Task item
Search the data below, and report every line in which "computer" occurs.

Task material
----

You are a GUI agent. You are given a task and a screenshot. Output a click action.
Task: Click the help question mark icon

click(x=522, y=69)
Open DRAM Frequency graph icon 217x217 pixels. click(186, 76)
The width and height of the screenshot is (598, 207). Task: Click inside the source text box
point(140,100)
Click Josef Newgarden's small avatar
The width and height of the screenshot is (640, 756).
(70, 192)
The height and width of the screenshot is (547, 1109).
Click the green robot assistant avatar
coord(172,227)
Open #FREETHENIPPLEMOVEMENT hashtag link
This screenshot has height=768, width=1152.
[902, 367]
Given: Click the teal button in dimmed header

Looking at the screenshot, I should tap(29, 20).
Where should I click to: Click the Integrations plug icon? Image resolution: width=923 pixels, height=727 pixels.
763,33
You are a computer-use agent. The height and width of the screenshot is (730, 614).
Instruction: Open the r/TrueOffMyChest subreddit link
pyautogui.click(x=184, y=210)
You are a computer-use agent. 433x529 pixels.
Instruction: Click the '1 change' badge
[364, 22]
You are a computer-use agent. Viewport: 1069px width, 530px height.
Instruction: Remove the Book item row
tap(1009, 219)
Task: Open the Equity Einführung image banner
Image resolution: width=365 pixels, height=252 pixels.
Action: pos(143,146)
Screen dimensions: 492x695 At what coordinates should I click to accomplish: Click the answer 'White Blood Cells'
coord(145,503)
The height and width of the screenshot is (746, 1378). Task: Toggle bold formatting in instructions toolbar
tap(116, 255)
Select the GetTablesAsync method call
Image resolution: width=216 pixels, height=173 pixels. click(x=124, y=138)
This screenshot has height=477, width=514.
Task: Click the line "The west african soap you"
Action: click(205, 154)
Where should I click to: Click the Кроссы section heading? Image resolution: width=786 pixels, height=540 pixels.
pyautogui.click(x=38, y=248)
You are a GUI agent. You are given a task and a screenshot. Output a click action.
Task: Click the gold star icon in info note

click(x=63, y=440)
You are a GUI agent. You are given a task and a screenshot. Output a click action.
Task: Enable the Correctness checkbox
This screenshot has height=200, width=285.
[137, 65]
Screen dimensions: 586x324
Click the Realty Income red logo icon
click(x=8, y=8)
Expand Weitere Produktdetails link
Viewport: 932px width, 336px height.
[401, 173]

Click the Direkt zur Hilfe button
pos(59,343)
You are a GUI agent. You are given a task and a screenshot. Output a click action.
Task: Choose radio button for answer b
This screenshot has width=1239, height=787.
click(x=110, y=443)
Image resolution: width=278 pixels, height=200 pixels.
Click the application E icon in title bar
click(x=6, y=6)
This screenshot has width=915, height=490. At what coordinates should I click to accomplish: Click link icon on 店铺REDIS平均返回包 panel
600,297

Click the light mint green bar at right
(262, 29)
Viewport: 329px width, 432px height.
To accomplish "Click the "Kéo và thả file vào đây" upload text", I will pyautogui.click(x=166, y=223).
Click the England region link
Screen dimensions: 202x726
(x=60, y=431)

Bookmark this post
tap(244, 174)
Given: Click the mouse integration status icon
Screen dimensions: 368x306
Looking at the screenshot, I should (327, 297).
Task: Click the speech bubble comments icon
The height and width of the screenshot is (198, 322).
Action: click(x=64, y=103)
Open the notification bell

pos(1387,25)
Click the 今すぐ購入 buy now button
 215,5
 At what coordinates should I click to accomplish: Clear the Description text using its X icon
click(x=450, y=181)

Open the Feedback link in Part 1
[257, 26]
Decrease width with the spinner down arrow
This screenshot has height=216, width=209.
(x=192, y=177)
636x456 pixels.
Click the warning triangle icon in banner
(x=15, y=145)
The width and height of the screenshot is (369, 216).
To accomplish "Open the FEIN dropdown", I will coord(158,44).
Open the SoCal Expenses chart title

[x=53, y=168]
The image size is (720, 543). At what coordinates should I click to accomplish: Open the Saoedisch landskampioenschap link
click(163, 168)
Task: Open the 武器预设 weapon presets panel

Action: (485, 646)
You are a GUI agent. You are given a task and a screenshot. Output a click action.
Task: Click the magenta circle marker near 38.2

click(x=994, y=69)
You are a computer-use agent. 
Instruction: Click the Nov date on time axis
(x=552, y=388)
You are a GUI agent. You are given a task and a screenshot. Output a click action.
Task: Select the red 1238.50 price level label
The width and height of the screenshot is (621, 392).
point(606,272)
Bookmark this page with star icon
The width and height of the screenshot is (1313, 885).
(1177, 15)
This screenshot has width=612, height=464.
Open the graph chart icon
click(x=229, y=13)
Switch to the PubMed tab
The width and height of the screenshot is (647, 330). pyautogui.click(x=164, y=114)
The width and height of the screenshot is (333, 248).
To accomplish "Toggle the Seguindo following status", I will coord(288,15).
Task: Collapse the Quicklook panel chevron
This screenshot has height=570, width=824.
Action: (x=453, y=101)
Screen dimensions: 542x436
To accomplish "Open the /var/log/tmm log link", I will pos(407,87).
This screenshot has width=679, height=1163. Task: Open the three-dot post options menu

----

Problem solution
You are a computer-use agent. The height and width of the screenshot is (730, 614).
You are a computer-use agent. 433x529 pixels.
You are a computer-use agent. Viewport: 1069px width, 530px height.
You are a computer-use agent. 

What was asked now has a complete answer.